Quinoa can be mixed with any combination of veggies, beans, nuts and cheese to give a unique dish every time. Makes for an excellent lunch or side dish for BBQ.
Ingredients:
1 cup red Quinoa
1/2 English cucumber
1/2 each red, orange, yellow pepper
2 stalks celery
1/2 small red onion
1 large carrot
Handful fresh coriander
Handful fresh mint
Palm full dried sweetened cranberries
Palm full pecan pieces
Palm full sunflower seeds
Dressing (combine)
2 tbsp Olive oil
2 tbsp Lemon juice
1 tbsp Hot sauce
2 tbsp Kecap manis (sweet soy sauce) OR honey
Salt and pepper to taste (optional)
- Wash quinoa in cold running water, drain.
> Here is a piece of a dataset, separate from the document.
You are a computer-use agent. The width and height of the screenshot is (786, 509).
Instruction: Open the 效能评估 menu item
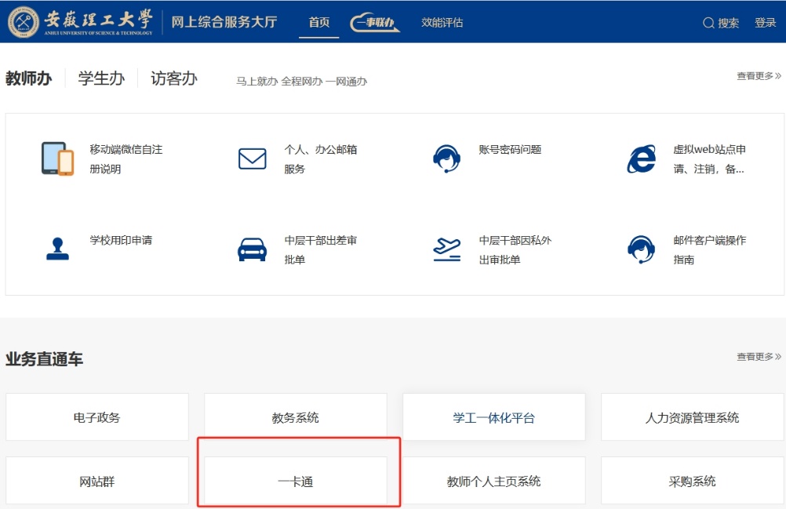pyautogui.click(x=442, y=23)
- Place it in a pan with 2 cups water and 1/4 tsp salt.
- Bring to boil and simmer covered for 15-18 minutes till translucent and all liquid is absorbed.
- Fluff with a fork and keep aside to cool.
- While quinoa is cooking prepare other ingredients. Chop cucumber, peppers, celery and onion, grate carrot and finely chop the fresh herbs.
- When quinoa is cool to touch add all the veggies and stir to combine.
- Add the dressing and season to taste. Check the taste and adjust sweet and sour flavor by adding either lemon juice or sweet soy sauce.
- Cover and refrigerate for a minimum 30 minutes to let flavors blend together before serving.
- Just before serving stir in cranberries, pecans and sunflower seeds.